[[ EXTRACTED INFORMATION, beginning ]]

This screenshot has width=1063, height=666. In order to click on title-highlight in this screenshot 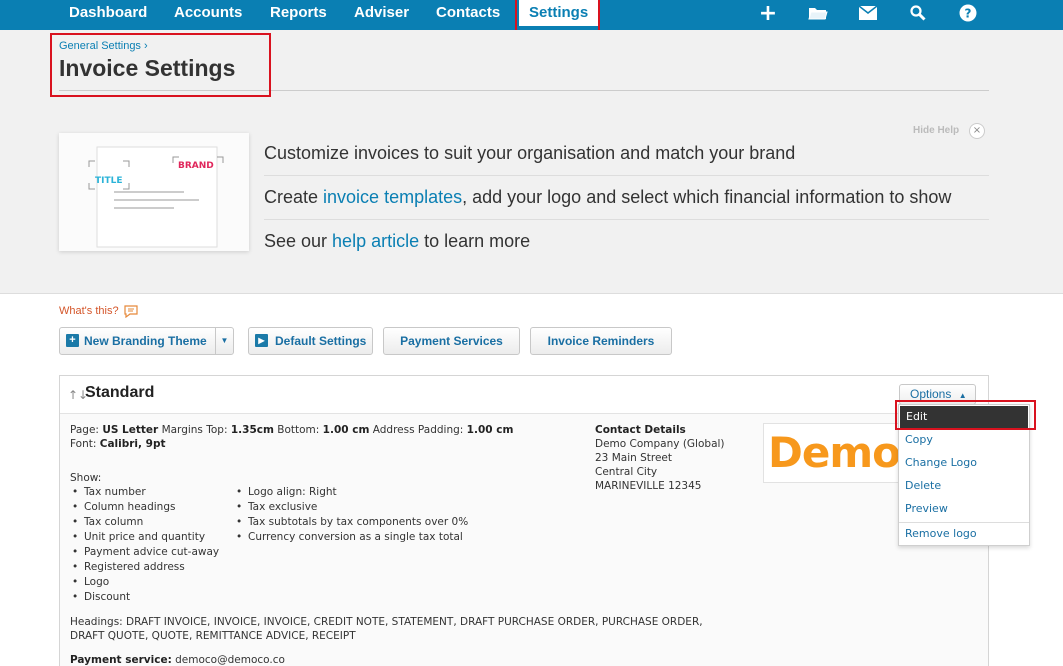, I will do `click(160, 65)`.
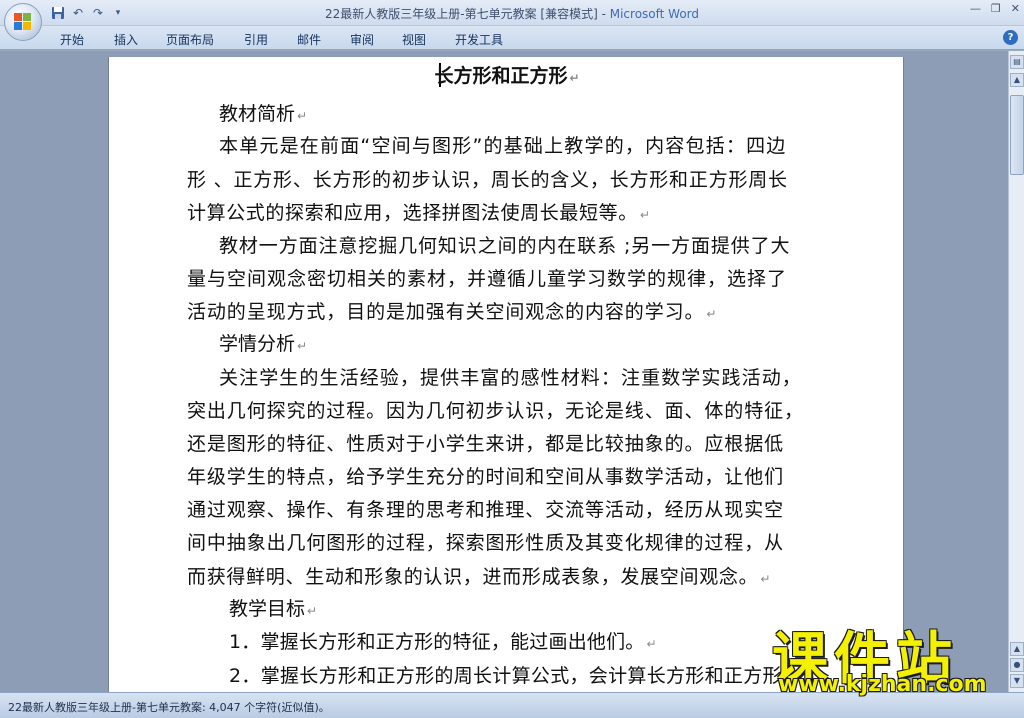  I want to click on restore-icon: ❐, so click(996, 8).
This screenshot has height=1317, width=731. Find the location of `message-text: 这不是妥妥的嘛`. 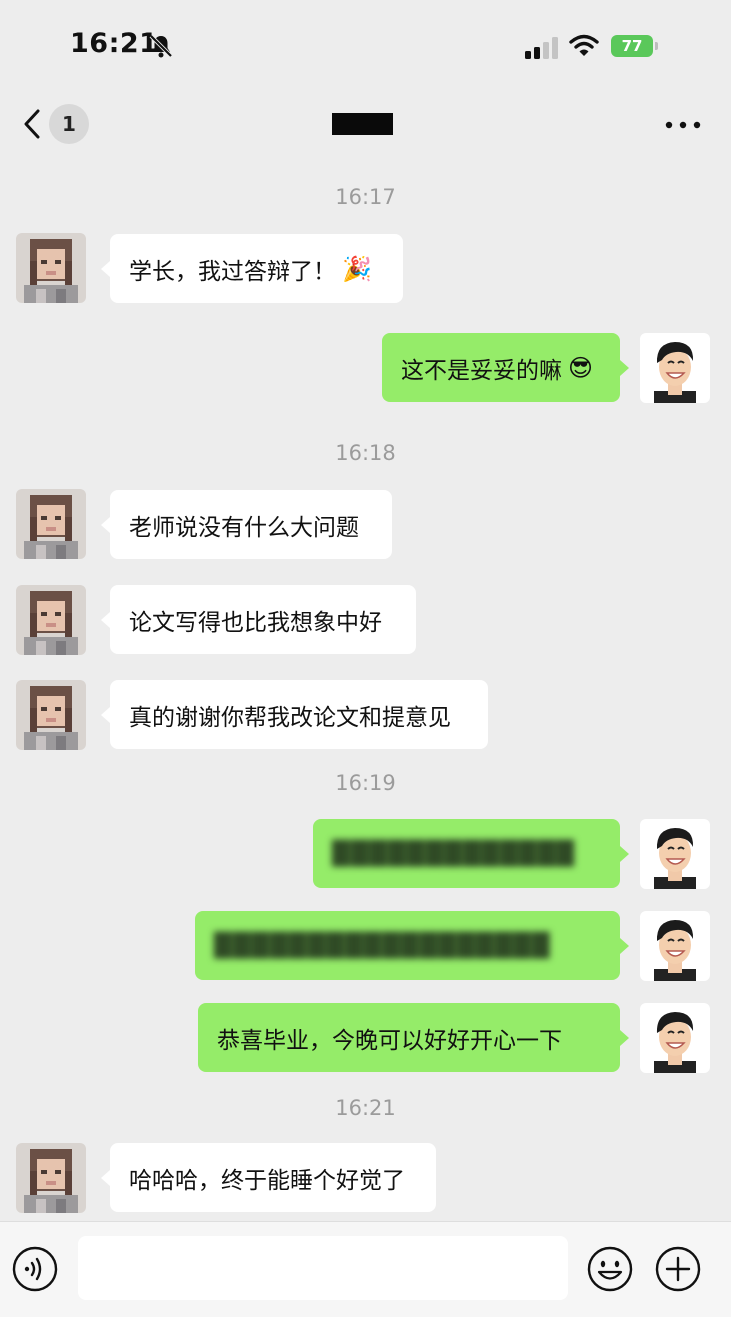

message-text: 这不是妥妥的嘛 is located at coordinates (482, 370).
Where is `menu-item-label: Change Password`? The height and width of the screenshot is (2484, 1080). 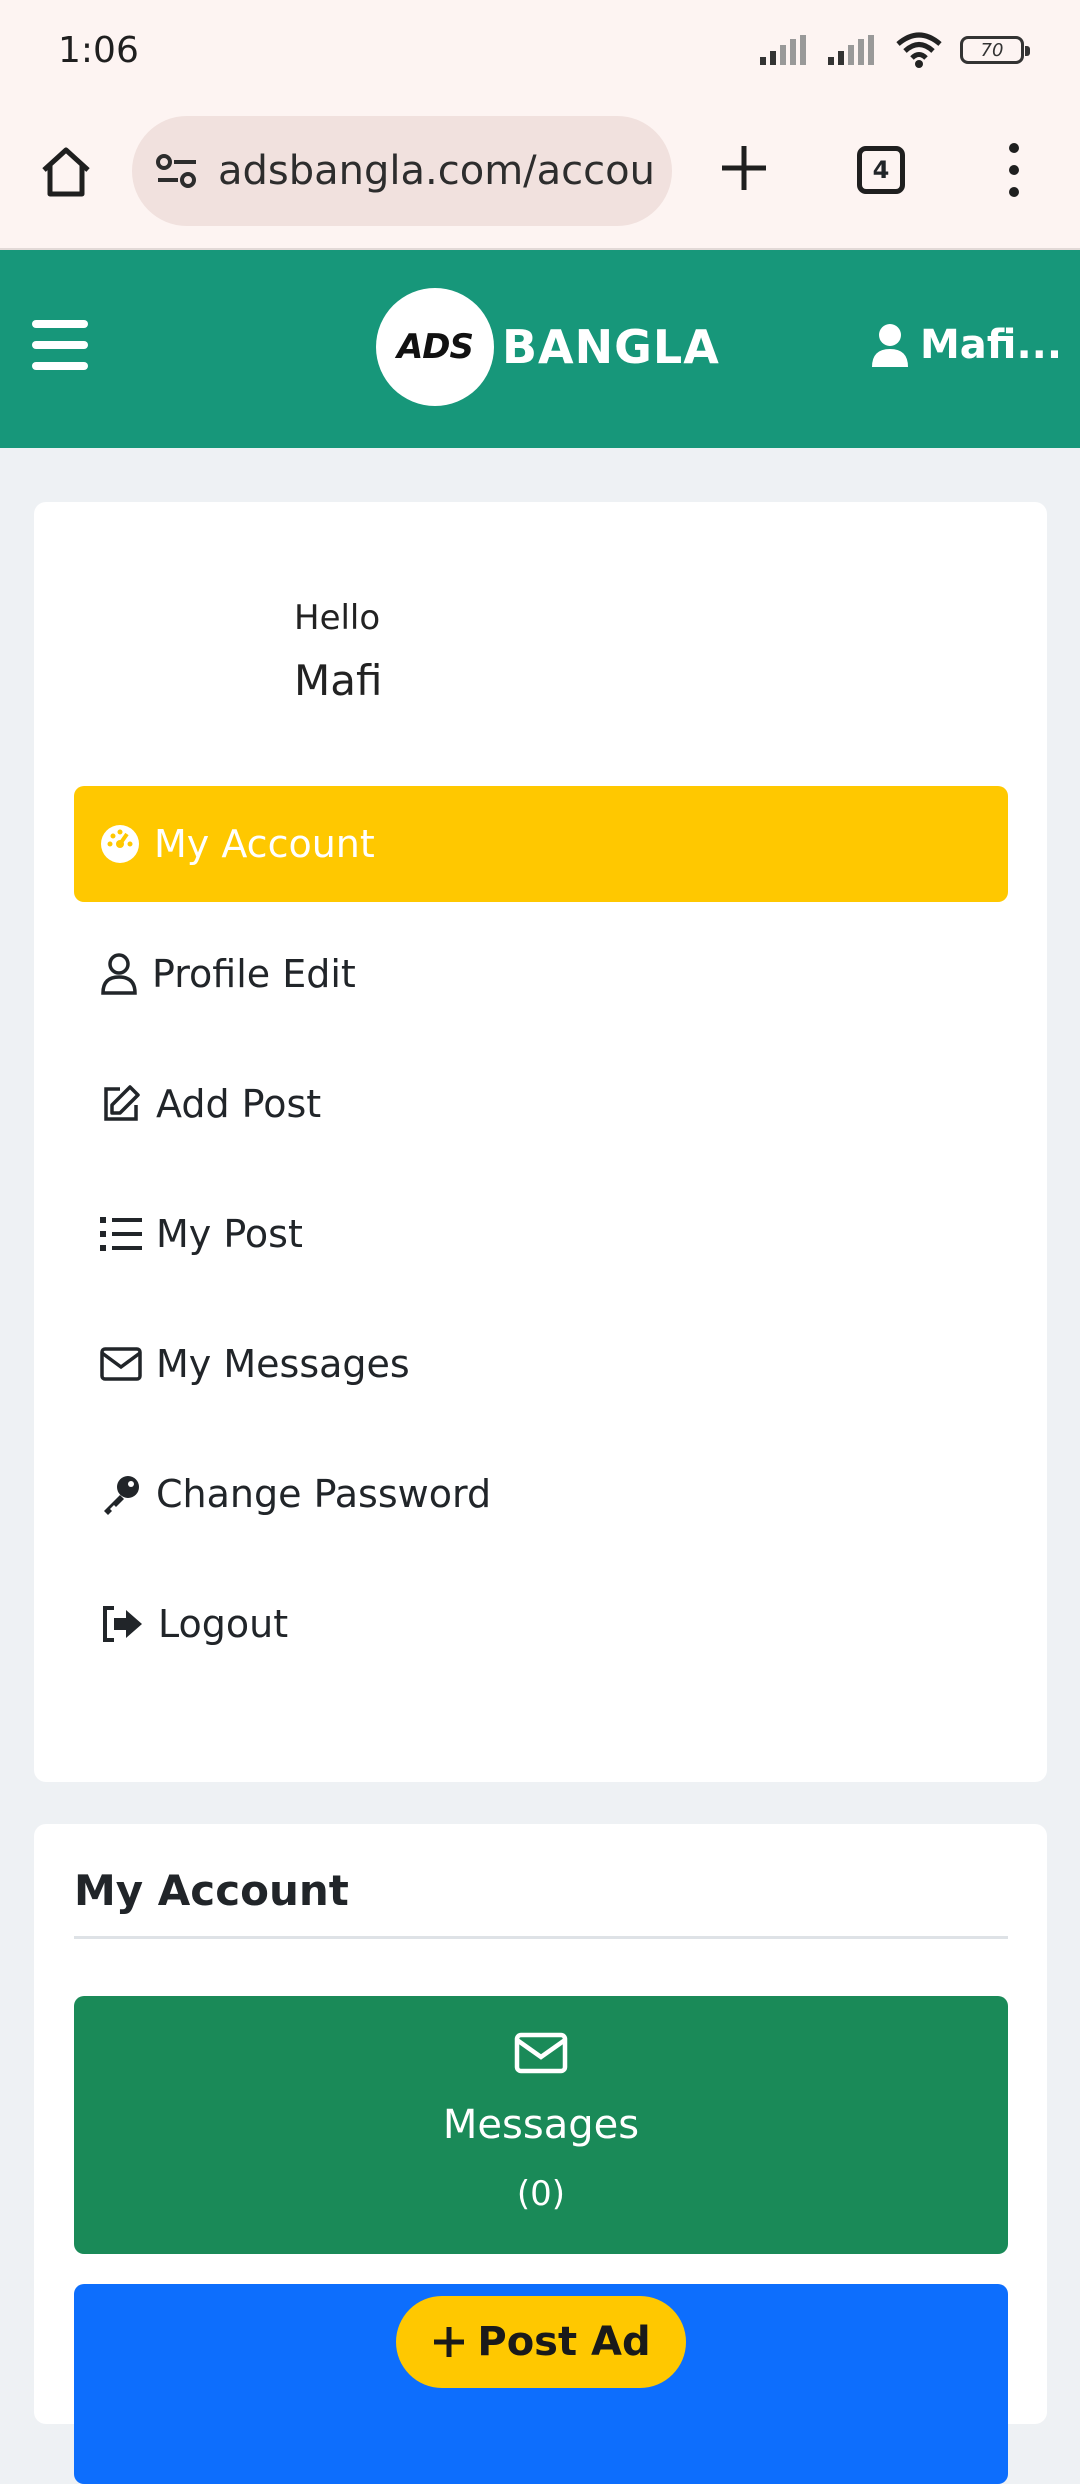
menu-item-label: Change Password is located at coordinates (324, 1494).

[[ EXTRACTED INFORMATION, end ]]

### [WHAT TO DO]
Arrange the records from the line containing "This screenshot has height=1317, width=731." through the end of the records as a two-column CSV with the header instruction,response. Give one row per record, putting its text and its answer each in a single quoted field with line breaks turned into spaces, and leave the pictures out.

### [OUTPUT]
instruction,response
"This screenshot has height=1317, width=731. Find the location of `message-text: 这不是妥妥的嘛`.","message-text: 这不是妥妥的嘛 is located at coordinates (482, 370)."
"Where is `menu-item-label: Change Password`? The height and width of the screenshot is (2484, 1080).","menu-item-label: Change Password is located at coordinates (324, 1494)."